Die Menschen im Seitun-Viertel appellieren an die internationale Gemeinschaft, Maßnahmen zu ihrem Schutz zu unternehmen. Das Militär habe Strom-, Wasser- und Telefonleitungen unterbrochen sowie in und auf Häusern Stellung bezogen. "Wir sind schon ohne Trinkwasser und Babynahrung", so ein Bewohner gegenüber der Zeitung Al Quds. "Hier sind Alte und Kranke, deren Situation sich mit jeder Minute unter der Belagerung verschlechtert."

Kommunalwahlen in besetzten Gebieten

Unterdessen hat die palästinensische Führung am Montag langjährigen Forderungen der Bevölkerung nach Wahlen entsprochen. "Allerdings können Parlaments- und Präsidentenwahlen erst abgehalten werden, wenn sich die Armee aus den Bevölkerungszentren zurückzieht", sagte Ministerpräsident Achmed Kurei. Zunächst sind deshalb Kommunalwahlen in weniger betroffenen Orten angesetzt, beginnend mit Jericho im August. Die anderen 126 Kommunen in Westjordanland und Gazastreifen sollen innerhalb eines Jahres folgen.

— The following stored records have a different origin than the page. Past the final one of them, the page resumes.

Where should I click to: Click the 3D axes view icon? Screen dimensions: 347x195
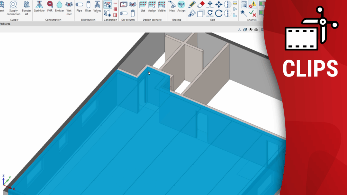pyautogui.click(x=240, y=30)
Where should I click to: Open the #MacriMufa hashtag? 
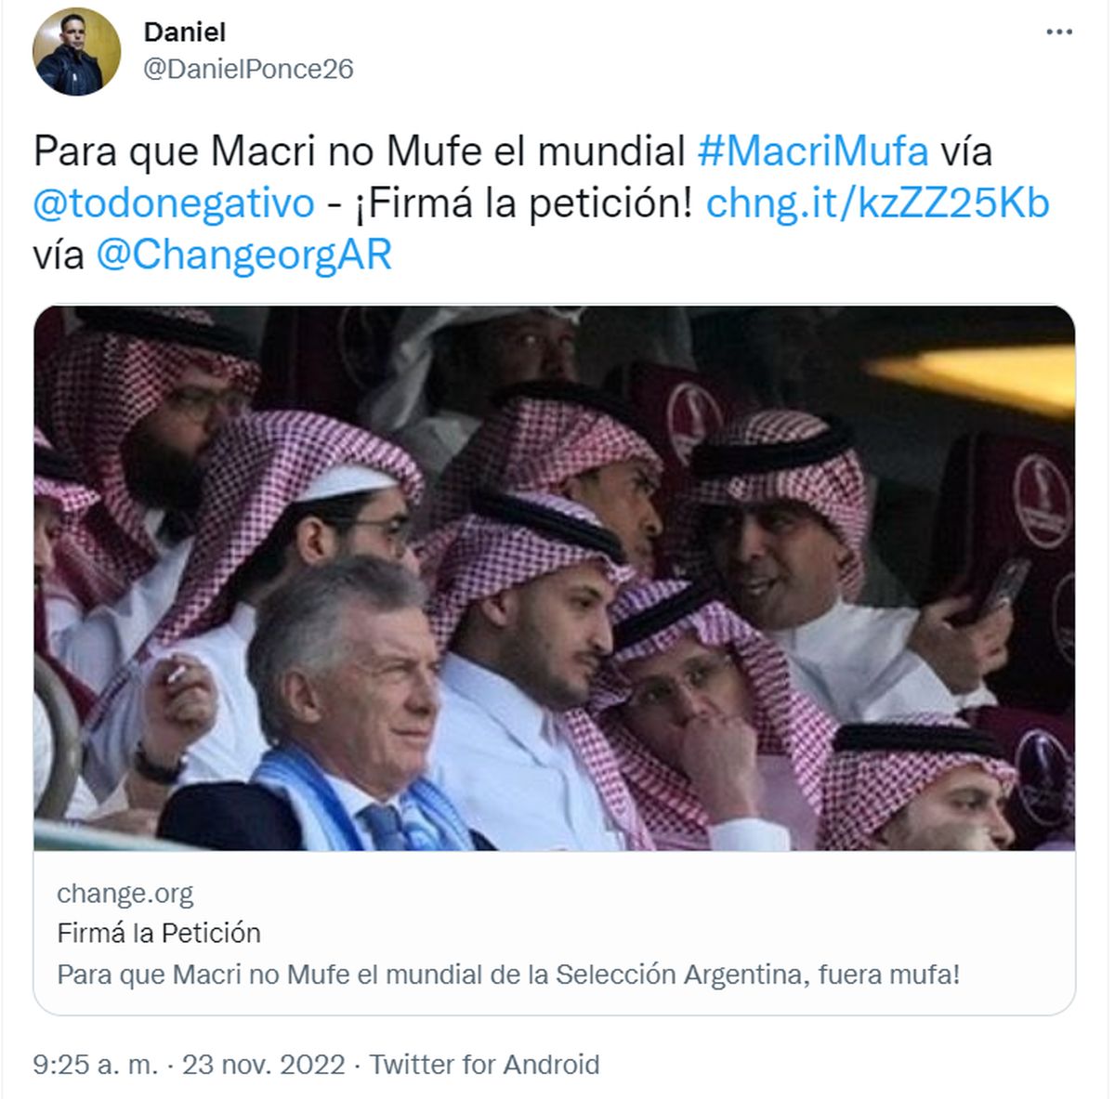pos(812,151)
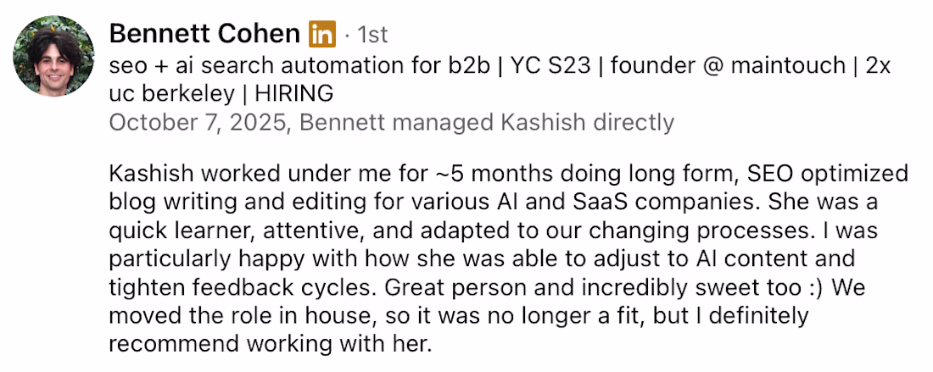Open the Bennett Cohen name link
933x372 pixels.
204,34
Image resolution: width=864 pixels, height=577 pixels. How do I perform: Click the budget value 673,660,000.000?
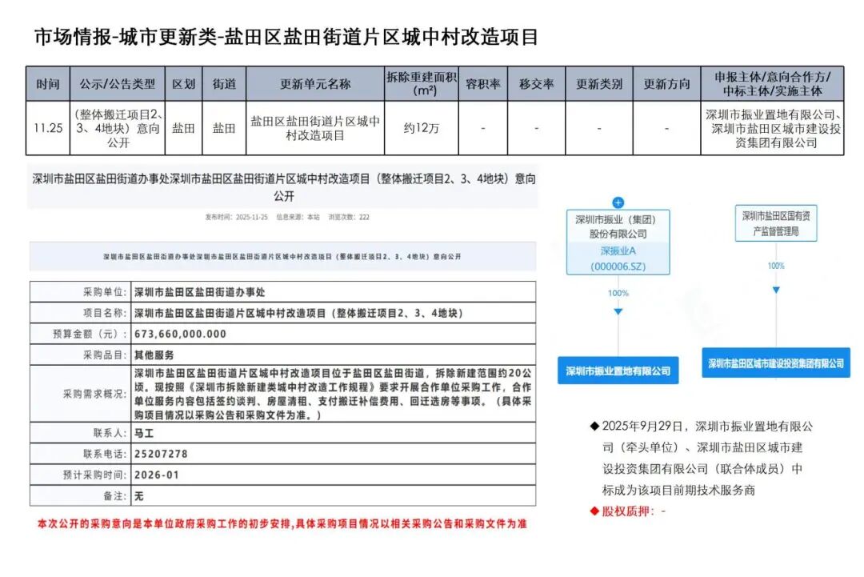pos(180,334)
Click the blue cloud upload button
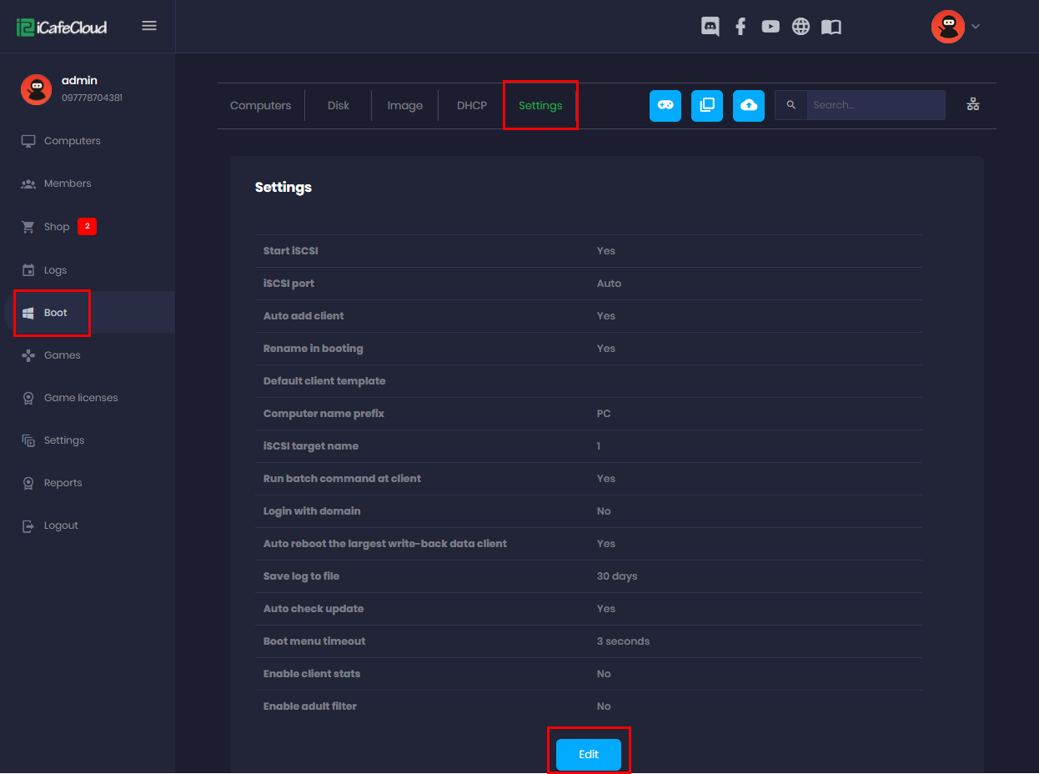The width and height of the screenshot is (1039, 774). pyautogui.click(x=749, y=105)
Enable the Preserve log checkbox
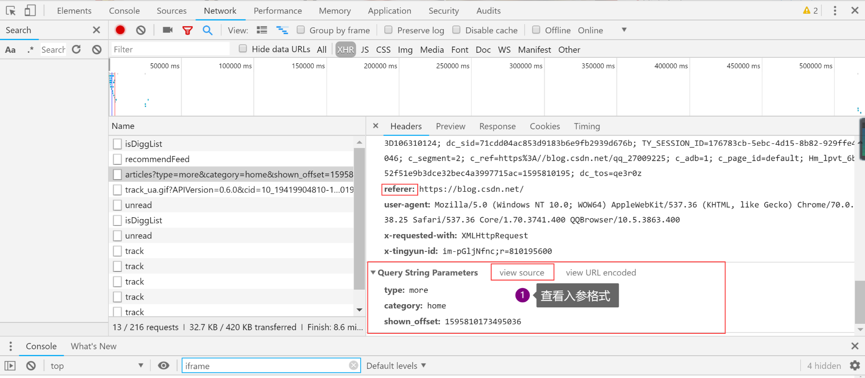 point(388,30)
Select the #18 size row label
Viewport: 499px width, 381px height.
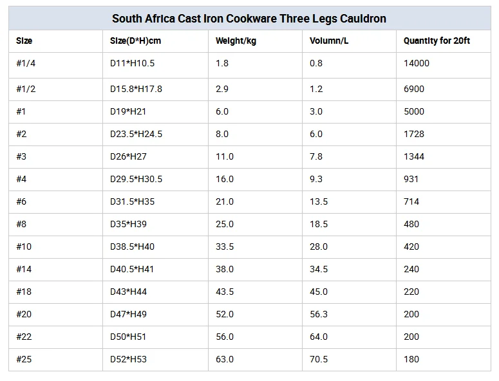(24, 292)
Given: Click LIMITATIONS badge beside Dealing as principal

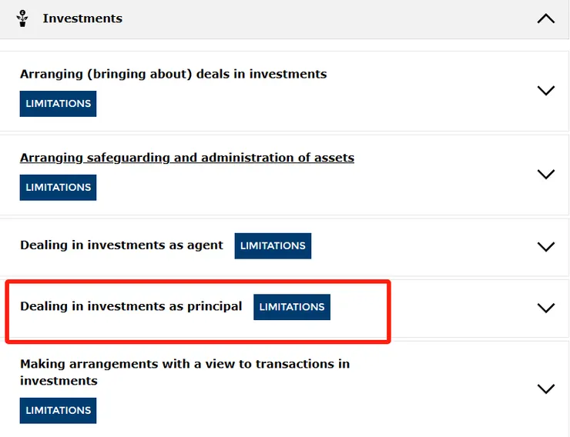Looking at the screenshot, I should pos(291,307).
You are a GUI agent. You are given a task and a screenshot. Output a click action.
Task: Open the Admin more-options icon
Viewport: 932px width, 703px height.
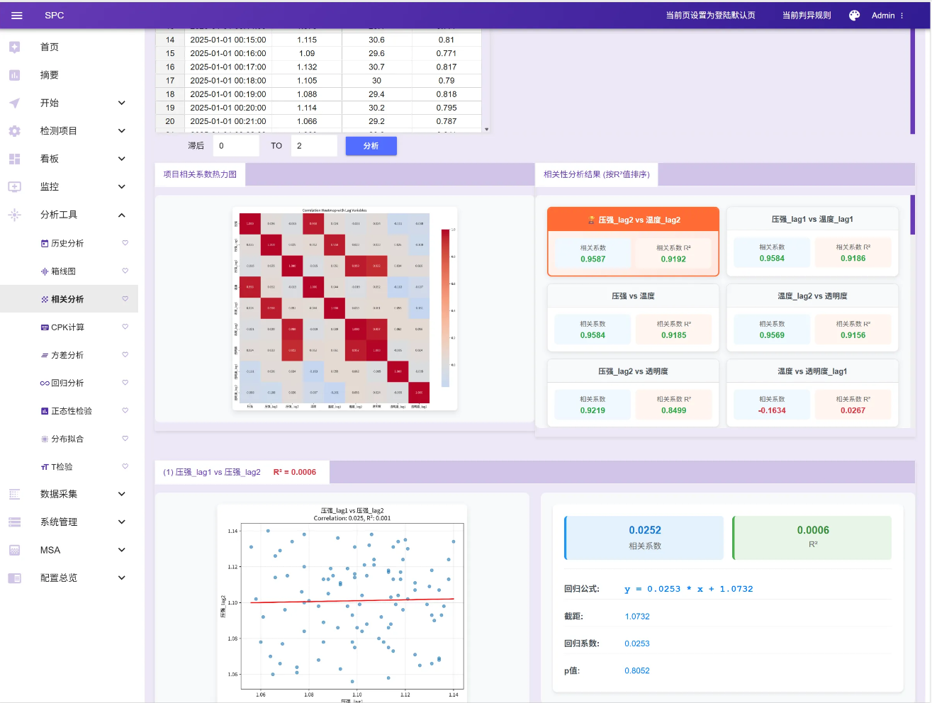point(902,15)
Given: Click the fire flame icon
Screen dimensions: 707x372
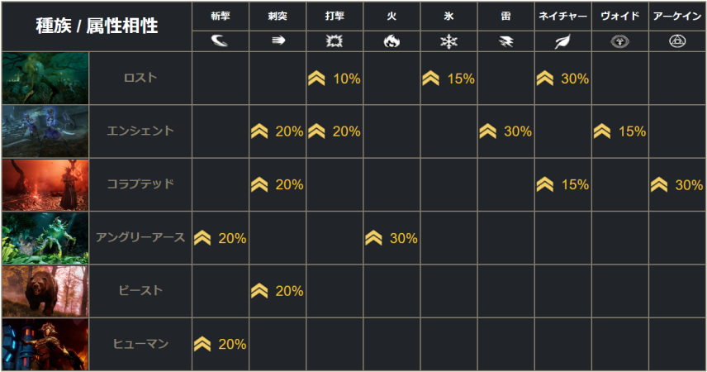Looking at the screenshot, I should [x=391, y=41].
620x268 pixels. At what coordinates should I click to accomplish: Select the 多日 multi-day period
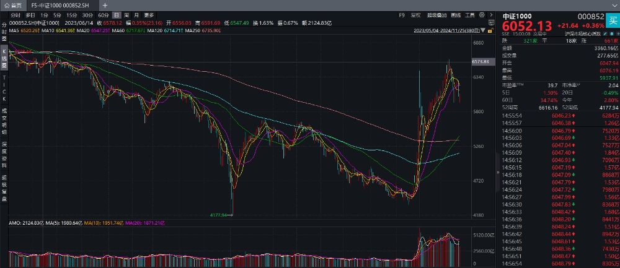pos(30,14)
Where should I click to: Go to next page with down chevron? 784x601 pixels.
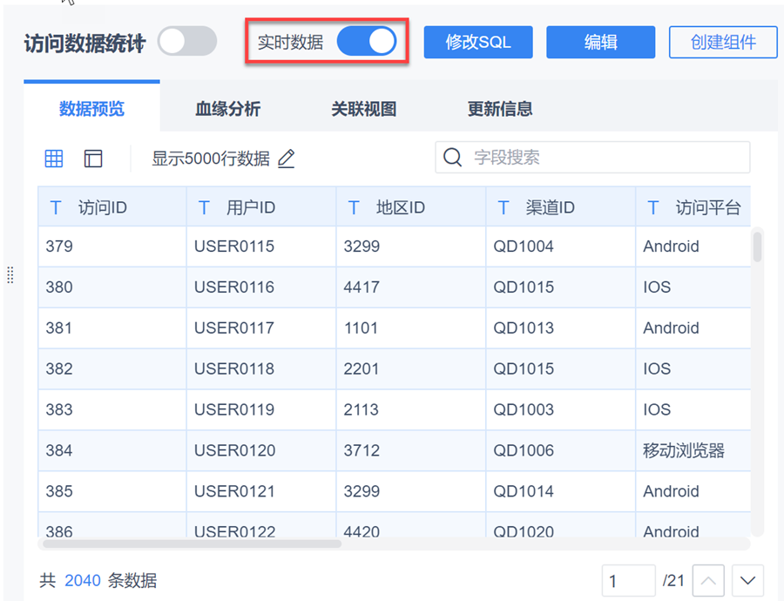[x=748, y=580]
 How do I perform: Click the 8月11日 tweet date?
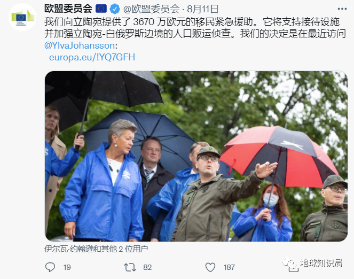[x=202, y=9]
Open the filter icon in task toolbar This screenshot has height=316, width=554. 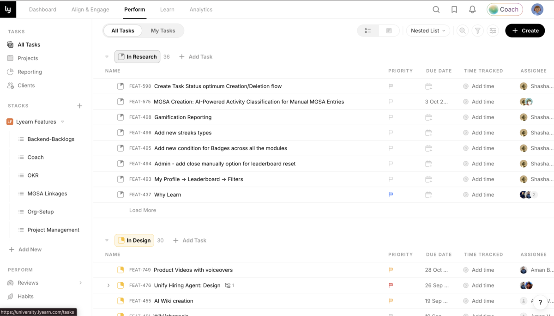tap(478, 30)
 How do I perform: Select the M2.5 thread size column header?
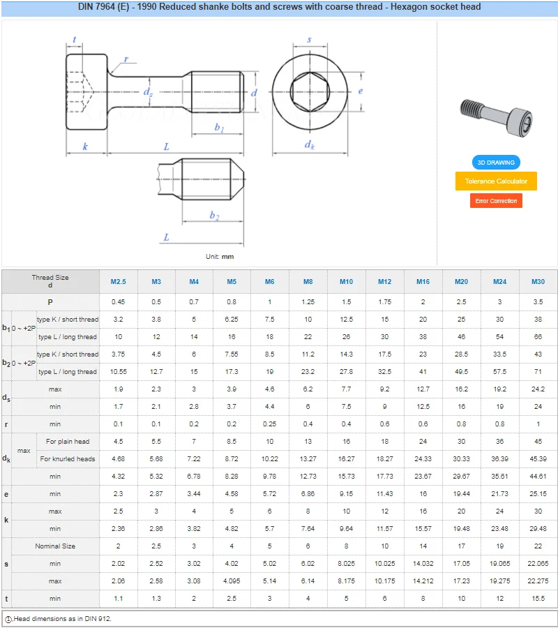tap(118, 282)
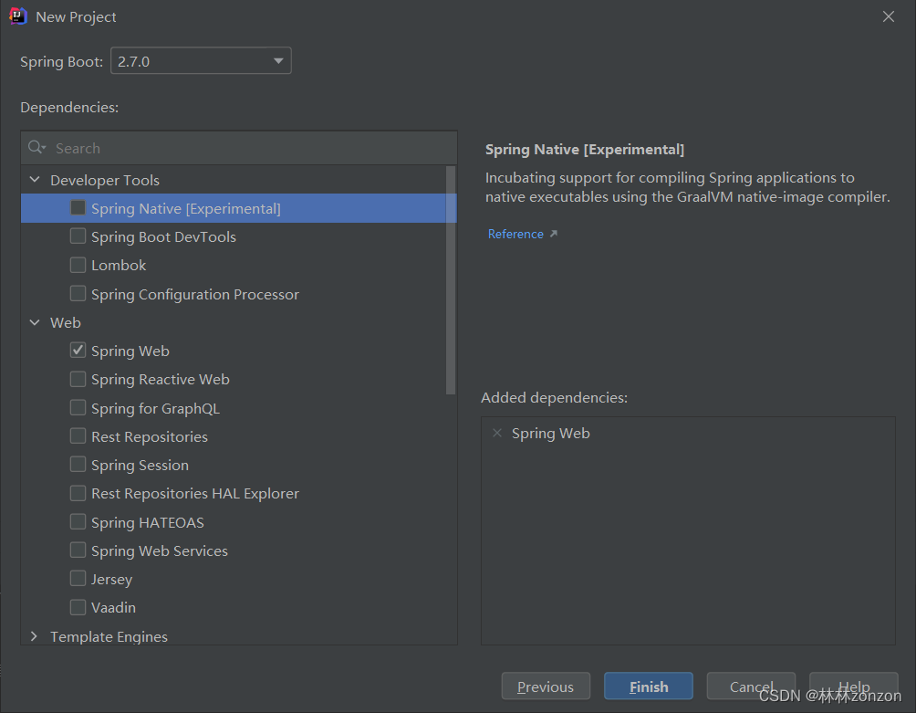Open the Reference link

click(x=515, y=234)
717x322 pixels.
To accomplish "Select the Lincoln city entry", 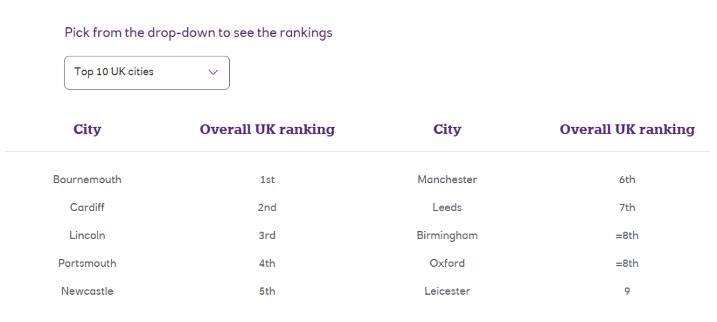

Wahlen sind seit 1998 überfällig und wurden mit dem Hinweis auf die Sicherheitslage immer wieder verschoben. Palästinenser sagen allerdings, dass der 1996 gewählte Präsident Jassir Arafat nur seine korrupte Struktur schützen wolle und Angst vor der islamistischen Opposition habe. Eine Einbindung der Hamas ist aber unumgänglich. Entsprechende Verhandlungen, nach denen die Gruppe auf Anschläge innerhalb Israels verzichtet hätte, wurden nach der Ermordung von zwei prominenten Hamas-Führern durch israelische Raketen in den letzten Wochen auf Eis gelegt.

Die palästinensischen Reformbemühungen haben am Dienstag mit der Konsolidierung des "Nationalen Komitees für Reform" Form angenommen. Parlamentsabgeordnete arbeiten hier zusammen mit Vertretern der Zivilgesellschaft und dem privaten Wirtschaftssektor zusammen an der Umstrukturierung vieler Bereiche. "Auf der Regierungsebene geht es um die anhaltende Neubildung des Dienstleistungsbereiches sowie des Rechtssystems und dem Sicherheitsbereich", so Arbeitsminister Ghassan Khatib im Radio. "Es geht aber zum Beispiel auch um Berufsverbände, in denen regelmäßig Abstimmungen ausgesetzt werden." Das Komitee gilt als eine der Triebfedern in der Forderung nach Neuwahlen in den palästinensischen Autonomiegebieten.